* GOAL *
Reproduce every one of the lines below word for word, in the same order.

------------------------------------------------------------

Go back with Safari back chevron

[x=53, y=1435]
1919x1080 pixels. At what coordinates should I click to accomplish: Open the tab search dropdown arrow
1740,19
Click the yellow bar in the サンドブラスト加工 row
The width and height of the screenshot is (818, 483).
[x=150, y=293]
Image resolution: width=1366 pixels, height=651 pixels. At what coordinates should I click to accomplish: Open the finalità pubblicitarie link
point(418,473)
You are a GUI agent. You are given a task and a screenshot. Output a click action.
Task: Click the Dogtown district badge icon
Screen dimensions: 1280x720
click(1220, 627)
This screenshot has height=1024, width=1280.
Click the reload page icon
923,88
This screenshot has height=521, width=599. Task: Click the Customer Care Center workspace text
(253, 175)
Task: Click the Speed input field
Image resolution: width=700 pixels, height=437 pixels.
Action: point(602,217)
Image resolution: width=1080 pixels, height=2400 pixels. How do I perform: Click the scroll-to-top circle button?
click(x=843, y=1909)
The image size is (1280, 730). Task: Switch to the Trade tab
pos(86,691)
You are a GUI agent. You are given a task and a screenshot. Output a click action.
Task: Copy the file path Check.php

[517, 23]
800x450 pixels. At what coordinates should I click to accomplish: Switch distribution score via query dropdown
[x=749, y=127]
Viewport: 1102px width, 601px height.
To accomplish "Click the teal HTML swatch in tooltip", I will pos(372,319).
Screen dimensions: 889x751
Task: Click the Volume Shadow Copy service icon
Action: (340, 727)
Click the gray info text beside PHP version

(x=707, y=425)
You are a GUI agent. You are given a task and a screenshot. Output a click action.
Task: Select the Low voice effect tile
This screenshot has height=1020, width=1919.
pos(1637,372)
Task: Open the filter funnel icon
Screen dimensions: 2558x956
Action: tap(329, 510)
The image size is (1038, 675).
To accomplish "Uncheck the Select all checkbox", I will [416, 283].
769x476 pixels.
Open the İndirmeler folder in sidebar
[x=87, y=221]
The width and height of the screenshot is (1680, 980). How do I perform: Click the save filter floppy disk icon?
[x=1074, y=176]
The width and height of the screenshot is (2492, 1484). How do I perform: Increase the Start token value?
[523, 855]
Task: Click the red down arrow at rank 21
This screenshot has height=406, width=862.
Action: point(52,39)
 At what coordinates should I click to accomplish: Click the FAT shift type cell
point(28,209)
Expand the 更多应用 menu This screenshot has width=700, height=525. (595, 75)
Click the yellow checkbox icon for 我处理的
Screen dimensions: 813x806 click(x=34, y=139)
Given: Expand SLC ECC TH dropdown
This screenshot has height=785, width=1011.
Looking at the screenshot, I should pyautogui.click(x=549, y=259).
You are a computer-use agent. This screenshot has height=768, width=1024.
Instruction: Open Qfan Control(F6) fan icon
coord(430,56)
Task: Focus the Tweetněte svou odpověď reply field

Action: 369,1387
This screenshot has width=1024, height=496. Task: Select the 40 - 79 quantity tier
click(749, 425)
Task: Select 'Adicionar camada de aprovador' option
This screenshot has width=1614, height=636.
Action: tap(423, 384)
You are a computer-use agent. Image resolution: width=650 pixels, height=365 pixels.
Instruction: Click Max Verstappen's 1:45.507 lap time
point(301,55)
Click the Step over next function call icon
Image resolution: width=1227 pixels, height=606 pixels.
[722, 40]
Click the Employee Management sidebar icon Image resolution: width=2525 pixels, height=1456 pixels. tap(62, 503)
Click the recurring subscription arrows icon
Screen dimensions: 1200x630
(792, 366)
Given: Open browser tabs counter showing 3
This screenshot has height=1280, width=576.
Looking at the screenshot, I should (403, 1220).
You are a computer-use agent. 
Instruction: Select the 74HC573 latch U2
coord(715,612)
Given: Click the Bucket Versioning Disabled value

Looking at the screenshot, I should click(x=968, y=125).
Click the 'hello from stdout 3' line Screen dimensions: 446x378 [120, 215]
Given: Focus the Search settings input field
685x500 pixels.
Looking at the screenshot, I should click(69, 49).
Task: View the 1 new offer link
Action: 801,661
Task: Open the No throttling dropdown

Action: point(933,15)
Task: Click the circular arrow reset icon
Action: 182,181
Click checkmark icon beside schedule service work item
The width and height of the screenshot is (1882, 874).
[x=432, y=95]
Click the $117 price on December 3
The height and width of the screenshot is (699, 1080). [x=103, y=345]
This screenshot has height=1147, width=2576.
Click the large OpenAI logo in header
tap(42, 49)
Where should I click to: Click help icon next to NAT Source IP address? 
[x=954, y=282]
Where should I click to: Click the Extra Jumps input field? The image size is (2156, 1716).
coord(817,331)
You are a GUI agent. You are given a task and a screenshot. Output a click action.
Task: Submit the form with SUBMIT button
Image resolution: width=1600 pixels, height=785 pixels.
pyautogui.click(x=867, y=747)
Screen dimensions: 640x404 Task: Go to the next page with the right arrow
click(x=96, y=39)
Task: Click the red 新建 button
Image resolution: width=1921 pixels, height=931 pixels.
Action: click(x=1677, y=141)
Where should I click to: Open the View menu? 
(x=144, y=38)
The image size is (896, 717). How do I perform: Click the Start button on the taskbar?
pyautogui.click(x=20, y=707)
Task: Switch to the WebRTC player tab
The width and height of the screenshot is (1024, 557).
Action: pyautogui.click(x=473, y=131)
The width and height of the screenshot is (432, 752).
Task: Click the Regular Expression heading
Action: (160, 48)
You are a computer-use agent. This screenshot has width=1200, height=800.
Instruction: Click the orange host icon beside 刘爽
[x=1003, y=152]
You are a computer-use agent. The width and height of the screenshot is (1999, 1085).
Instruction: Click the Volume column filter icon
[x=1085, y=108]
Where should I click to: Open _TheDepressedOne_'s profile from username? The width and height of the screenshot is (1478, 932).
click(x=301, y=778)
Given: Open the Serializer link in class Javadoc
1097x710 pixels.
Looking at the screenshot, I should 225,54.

------------------------------------------------------------

* RESULT *
Go back with Safari back chevron

[x=53, y=1435]
1919x1080 pixels. At what coordinates should I click to accomplish: Open the tab search dropdown arrow
1740,19
Click the yellow bar in the サンドブラスト加工 row
The width and height of the screenshot is (818, 483).
[x=150, y=293]
Image resolution: width=1366 pixels, height=651 pixels. At what coordinates should I click to accomplish: Open the finalità pubblicitarie link
point(418,473)
You are a GUI agent. You are given a task and a screenshot. Output a click action.
Task: Click the Dogtown district badge icon
Screen dimensions: 1280x720
click(1220, 627)
This screenshot has height=1024, width=1280.
Click the reload page icon
923,88
This screenshot has height=521, width=599. Task: Click the Customer Care Center workspace text
(253, 175)
Task: Click the Speed input field
Image resolution: width=700 pixels, height=437 pixels.
Action: point(602,217)
Image resolution: width=1080 pixels, height=2400 pixels. How do I perform: Click the scroll-to-top circle button?
click(x=843, y=1909)
The image size is (1280, 730). Task: Switch to the Trade tab
pos(86,691)
You are a GUI agent. You are given a task and a screenshot. Output a click action.
Task: Copy the file path Check.php

[517, 23]
800x450 pixels. At what coordinates should I click to accomplish: Switch distribution score via query dropdown
[x=749, y=127]
Viewport: 1102px width, 601px height.
To accomplish "Click the teal HTML swatch in tooltip", I will pos(372,319).
Screen dimensions: 889x751
Task: Click the Volume Shadow Copy service icon
Action: (340, 727)
Click the gray info text beside PHP version

(x=707, y=425)
You are a GUI agent. You are given a task and a screenshot. Output a click action.
Task: Select the Low voice effect tile
This screenshot has height=1020, width=1919.
pos(1637,372)
Task: Open the filter funnel icon
Screen dimensions: 2558x956
Action: tap(329, 510)
The image size is (1038, 675).
To accomplish "Uncheck the Select all checkbox", I will [416, 283].
769x476 pixels.
Open the İndirmeler folder in sidebar
[x=87, y=221]
The width and height of the screenshot is (1680, 980). How do I perform: Click the save filter floppy disk icon?
[x=1074, y=176]
The width and height of the screenshot is (2492, 1484). How do I perform: Increase the Start token value?
[523, 855]
Task: Click the red down arrow at rank 21
This screenshot has height=406, width=862.
Action: point(52,39)
 At what coordinates should I click to accomplish: Click the FAT shift type cell
point(28,209)
Expand the 更多应用 menu This screenshot has width=700, height=525. (595, 75)
Click the yellow checkbox icon for 我处理的
Screen dimensions: 813x806 click(x=34, y=139)
Given: Expand SLC ECC TH dropdown
This screenshot has height=785, width=1011.
Looking at the screenshot, I should pyautogui.click(x=549, y=259).
You are a computer-use agent. This screenshot has height=768, width=1024.
Instruction: Open Qfan Control(F6) fan icon
coord(430,56)
Task: Focus the Tweetněte svou odpověď reply field

Action: 369,1387
This screenshot has width=1024, height=496. Task: Select the 40 - 79 quantity tier
click(749, 425)
Task: Select 'Adicionar camada de aprovador' option
This screenshot has width=1614, height=636.
Action: tap(423, 384)
You are a computer-use agent. Image resolution: width=650 pixels, height=365 pixels.
Instruction: Click Max Verstappen's 1:45.507 lap time
point(301,55)
Click the Step over next function call icon
Image resolution: width=1227 pixels, height=606 pixels.
[722, 40]
Click the Employee Management sidebar icon Image resolution: width=2525 pixels, height=1456 pixels. tap(62, 503)
Click the recurring subscription arrows icon
Screen dimensions: 1200x630
(792, 366)
Given: Open browser tabs counter showing 3
This screenshot has height=1280, width=576.
Looking at the screenshot, I should (403, 1220).
You are a computer-use agent. 
Instruction: Select the 74HC573 latch U2
coord(715,612)
Given: Click the Bucket Versioning Disabled value

Looking at the screenshot, I should click(x=968, y=125).
Click the 'hello from stdout 3' line Screen dimensions: 446x378 [120, 215]
Given: Focus the Search settings input field
685x500 pixels.
Looking at the screenshot, I should click(69, 49).
Task: View the 1 new offer link
Action: 801,661
Task: Open the No throttling dropdown

Action: point(933,15)
Task: Click the circular arrow reset icon
Action: 182,181
Click checkmark icon beside schedule service work item
The width and height of the screenshot is (1882, 874).
[x=432, y=95]
Click the $117 price on December 3
The height and width of the screenshot is (699, 1080). [x=103, y=345]
This screenshot has height=1147, width=2576.
Click the large OpenAI logo in header
tap(42, 49)
Where should I click to: Click help icon next to NAT Source IP address? 
[x=954, y=282]
Where should I click to: Click the Extra Jumps input field? The image size is (2156, 1716).
coord(817,331)
You are a GUI agent. You are given a task and a screenshot. Output a click action.
Task: Submit the form with SUBMIT button
Image resolution: width=1600 pixels, height=785 pixels.
pyautogui.click(x=867, y=747)
Screen dimensions: 640x404 Task: Go to the next page with the right arrow
click(x=96, y=39)
Task: Click the red 新建 button
Image resolution: width=1921 pixels, height=931 pixels.
Action: click(x=1677, y=141)
Where should I click to: Open the View menu? 
(x=144, y=38)
The image size is (896, 717). How do I perform: Click the Start button on the taskbar?
pyautogui.click(x=20, y=707)
Task: Switch to the WebRTC player tab
The width and height of the screenshot is (1024, 557).
Action: pyautogui.click(x=473, y=131)
The width and height of the screenshot is (432, 752).
Task: Click the Regular Expression heading
Action: (160, 48)
You are a computer-use agent. This screenshot has width=1200, height=800.
Instruction: Click the orange host icon beside 刘爽
[x=1003, y=152]
You are a computer-use agent. The width and height of the screenshot is (1999, 1085).
Instruction: Click the Volume column filter icon
[x=1085, y=108]
Where should I click to: Open _TheDepressedOne_'s profile from username? The width and height of the screenshot is (1478, 932).
click(x=301, y=778)
Given: Open the Serializer link in class Javadoc
1097x710 pixels.
Looking at the screenshot, I should 225,54.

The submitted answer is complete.